The new study is based on the analysis of a nationally representative survey of 5,876 individuals and presents four key findings:
- The prevalence of mental health problems in the West Bank and Gaza is very high.
- Many mental health issues vary systematically across areas and socio-economic characteristics.
- Poor mental health is closely linked with worse economic outcomes.
- Poor mental health is strongly associated with exposure to violent conflict and traumatic events.
More than a quarter of survey respondents reported having been exposed to conflict-related trauma; with one in ten reported having experienced conflict-related trauma in the last three years.
Some groups appear more vulnerable than others. The highest rate of PTSD symptoms is present in the youngest age group of the survey (18 – 29). This is particularly concerning, because the data also shows that higher PTSD and depression symptom severity is connected with worse economic outcomes and decreases in life satisfaction (which negatively impact food security).
Perceived poverty, in turn, is connected to higher risk of mental health problems and aggression – potentially feeding into a vicious circle for young people.
In the report, we also offer suggestions.
Policymakers can improve the effectiveness of their aid by targeting specific sub-groups that are more vulnerable – such as households that are both poorer and have high exposure to violence.

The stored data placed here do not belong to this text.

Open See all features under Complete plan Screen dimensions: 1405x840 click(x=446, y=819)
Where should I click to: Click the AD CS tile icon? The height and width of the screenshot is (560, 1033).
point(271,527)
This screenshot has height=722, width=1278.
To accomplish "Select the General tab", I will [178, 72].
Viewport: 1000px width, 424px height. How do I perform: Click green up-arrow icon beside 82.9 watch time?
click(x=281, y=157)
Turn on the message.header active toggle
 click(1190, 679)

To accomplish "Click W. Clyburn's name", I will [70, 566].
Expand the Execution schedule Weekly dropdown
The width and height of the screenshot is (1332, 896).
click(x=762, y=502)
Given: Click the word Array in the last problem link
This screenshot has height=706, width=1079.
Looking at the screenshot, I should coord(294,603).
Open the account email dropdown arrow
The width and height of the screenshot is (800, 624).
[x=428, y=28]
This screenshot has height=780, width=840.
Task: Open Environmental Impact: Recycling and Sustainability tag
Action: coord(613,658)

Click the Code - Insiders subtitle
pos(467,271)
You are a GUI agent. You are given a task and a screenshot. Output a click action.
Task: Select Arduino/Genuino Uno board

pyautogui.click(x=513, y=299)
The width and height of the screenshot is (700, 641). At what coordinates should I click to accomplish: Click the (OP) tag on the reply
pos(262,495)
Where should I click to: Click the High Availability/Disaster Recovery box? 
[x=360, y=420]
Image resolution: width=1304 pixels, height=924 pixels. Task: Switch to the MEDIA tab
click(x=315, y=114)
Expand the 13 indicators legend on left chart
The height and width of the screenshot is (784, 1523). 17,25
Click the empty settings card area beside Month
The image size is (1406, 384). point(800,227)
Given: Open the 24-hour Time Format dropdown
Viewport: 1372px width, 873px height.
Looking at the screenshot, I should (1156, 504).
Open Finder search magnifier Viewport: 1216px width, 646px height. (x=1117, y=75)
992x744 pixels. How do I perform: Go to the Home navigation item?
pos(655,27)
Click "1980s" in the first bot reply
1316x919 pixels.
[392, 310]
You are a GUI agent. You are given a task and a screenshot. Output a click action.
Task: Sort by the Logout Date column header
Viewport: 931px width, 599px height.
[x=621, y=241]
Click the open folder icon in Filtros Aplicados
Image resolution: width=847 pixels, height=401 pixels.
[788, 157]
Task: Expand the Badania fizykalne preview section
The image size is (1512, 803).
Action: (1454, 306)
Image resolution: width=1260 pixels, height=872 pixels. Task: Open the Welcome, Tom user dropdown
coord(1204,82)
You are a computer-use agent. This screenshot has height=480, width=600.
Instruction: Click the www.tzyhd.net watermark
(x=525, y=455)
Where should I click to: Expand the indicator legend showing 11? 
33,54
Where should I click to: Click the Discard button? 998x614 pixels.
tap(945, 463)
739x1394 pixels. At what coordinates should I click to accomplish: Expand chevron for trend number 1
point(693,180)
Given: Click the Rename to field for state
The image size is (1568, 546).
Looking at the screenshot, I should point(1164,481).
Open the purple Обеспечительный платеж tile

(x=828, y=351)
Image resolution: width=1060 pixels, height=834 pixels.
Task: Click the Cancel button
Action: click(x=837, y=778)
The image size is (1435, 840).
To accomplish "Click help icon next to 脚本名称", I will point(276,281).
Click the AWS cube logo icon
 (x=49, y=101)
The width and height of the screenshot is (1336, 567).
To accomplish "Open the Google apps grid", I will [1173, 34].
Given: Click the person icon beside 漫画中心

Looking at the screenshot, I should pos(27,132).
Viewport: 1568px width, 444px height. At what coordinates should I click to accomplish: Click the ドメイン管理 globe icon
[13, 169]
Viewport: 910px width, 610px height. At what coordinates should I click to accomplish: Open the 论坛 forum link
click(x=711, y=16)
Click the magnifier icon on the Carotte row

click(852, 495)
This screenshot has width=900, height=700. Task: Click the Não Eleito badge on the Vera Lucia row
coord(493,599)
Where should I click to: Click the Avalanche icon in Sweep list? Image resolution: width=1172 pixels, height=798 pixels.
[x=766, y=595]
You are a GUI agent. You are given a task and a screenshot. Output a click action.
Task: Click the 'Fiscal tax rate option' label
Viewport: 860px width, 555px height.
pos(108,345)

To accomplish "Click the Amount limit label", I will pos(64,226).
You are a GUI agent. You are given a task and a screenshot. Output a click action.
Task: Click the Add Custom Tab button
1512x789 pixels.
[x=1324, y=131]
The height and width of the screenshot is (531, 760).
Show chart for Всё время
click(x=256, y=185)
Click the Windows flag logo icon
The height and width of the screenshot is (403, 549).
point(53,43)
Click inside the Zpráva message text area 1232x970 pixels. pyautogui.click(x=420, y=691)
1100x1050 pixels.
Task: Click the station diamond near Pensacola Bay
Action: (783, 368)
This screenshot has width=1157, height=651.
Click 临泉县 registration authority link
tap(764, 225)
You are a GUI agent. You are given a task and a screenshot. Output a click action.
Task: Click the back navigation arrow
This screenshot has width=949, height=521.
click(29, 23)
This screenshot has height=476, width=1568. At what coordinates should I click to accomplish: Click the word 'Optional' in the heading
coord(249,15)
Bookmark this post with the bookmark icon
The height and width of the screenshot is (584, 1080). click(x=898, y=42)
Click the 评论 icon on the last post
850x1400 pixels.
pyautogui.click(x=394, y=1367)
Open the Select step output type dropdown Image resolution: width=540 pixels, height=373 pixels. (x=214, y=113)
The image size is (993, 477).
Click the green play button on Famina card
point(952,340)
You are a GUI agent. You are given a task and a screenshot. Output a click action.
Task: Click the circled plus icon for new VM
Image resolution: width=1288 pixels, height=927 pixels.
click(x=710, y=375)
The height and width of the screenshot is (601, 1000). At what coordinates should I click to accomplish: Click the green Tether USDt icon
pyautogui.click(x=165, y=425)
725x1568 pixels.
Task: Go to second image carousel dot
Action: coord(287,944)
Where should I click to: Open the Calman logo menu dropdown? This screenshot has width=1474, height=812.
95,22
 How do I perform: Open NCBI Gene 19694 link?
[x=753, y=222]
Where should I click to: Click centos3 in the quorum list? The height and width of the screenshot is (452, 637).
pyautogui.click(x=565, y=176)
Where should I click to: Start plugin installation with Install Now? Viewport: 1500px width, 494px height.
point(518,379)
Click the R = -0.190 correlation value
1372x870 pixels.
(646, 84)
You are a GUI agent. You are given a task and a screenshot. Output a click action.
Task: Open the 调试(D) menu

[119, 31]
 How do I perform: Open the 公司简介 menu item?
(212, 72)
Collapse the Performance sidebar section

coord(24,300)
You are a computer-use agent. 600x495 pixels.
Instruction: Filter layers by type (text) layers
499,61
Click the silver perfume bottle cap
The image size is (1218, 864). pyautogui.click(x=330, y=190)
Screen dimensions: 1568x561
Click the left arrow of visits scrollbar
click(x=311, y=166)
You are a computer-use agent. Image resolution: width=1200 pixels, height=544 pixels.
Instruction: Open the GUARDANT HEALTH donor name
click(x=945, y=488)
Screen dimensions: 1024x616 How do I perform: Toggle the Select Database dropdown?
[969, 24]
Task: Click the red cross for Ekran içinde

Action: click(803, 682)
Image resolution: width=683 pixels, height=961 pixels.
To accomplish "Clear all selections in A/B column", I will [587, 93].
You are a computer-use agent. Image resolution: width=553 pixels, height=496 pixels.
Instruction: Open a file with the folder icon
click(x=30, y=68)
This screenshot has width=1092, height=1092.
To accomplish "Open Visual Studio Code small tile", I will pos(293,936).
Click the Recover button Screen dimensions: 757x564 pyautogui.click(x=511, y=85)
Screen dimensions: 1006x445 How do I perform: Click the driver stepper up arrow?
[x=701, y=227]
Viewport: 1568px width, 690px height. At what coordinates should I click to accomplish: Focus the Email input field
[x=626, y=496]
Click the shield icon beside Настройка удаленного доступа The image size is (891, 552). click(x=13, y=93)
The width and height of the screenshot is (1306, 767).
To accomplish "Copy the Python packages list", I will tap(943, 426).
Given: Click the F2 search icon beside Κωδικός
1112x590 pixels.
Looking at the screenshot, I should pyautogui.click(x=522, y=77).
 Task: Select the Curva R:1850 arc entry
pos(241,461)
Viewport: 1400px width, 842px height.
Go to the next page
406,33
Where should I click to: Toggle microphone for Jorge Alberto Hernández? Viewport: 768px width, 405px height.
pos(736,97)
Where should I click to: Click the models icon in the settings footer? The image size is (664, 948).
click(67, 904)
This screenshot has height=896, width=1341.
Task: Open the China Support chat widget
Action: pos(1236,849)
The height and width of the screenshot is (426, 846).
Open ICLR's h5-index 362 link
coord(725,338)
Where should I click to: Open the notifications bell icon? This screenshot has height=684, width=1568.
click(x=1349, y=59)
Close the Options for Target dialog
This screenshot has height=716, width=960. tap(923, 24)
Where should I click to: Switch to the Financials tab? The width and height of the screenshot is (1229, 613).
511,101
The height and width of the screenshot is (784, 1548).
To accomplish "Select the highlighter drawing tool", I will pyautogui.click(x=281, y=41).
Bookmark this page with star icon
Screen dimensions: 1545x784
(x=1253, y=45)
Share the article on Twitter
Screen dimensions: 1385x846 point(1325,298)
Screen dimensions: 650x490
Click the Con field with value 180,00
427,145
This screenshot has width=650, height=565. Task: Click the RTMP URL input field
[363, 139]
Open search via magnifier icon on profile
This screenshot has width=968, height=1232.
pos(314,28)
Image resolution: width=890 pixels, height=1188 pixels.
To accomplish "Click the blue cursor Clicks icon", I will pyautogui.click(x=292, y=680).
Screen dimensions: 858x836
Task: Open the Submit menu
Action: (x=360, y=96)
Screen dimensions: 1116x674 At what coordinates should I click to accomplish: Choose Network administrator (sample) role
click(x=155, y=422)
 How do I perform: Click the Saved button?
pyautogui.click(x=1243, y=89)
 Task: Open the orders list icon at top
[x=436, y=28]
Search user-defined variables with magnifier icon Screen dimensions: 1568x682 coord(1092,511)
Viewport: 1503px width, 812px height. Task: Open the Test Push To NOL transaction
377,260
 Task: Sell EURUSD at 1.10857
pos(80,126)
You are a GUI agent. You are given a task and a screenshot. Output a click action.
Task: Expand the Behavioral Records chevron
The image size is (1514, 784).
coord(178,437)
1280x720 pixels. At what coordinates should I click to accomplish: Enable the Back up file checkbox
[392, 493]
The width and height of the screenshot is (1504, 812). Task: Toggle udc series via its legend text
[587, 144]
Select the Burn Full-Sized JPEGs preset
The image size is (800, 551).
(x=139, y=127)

Specifically targeting the mental health crisis also creates opportunities. By combining traditional livelihood interventions with programs designed specifically to tackle mental health challenges, we can create lasting potential benefits, beyond immediate health impacts. More specifically, we see the need for interventions that mitigate the consequences of trauma exposure, as they encourage healthy participation in social and economic life.